Diacritic-sensitive search

Diacritic-sensitive searching is turned off by default in SharePoint, this means that diacritical marks are ignored at crawl time and search time. So a search for cafe will find documents containing either cafe and café.


For English documents diacritic-sensitive searching is not necessary, and even for languages such as French and Spanish it is generally better to not make searching diacritic-sensitive, in French for example it is common to omit diacritics in upper case text, which could mean that anyone searching for café would miss any reference to CAFE,  the same is also not uncommon in other languages where diacritic marks may be missing for various reasons, particularly if the text being searched has been written for example in an email or from a web form where the user may not have easy access to a full keyboard.

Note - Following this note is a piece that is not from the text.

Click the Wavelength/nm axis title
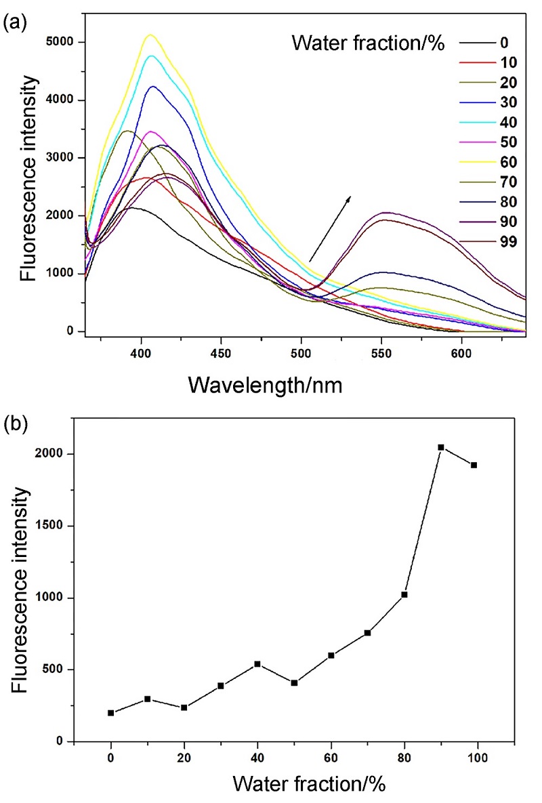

To turn on diacritic-sensitive searching use the STSADM command line tool in the path:


Sharepoint 2007:

cd C:\Program Files\Common Files\Microsoft Shared\Web Server Extensions\12\BIN


Sharepoint 2010:
cd C:\Program Files\Common Files\Microsoft Shared\Web Server Extensions\14\BIN


Stsadm -o osearchdiacriticsensitive -ssp *GUID* -setstatus TRUE


As shown below:



If you need to find the GUID, see this page Search Application Name for an SSP


Kenza allows you to mark thesaurus files as diacritic sensitive in the New file and Merge dialogs.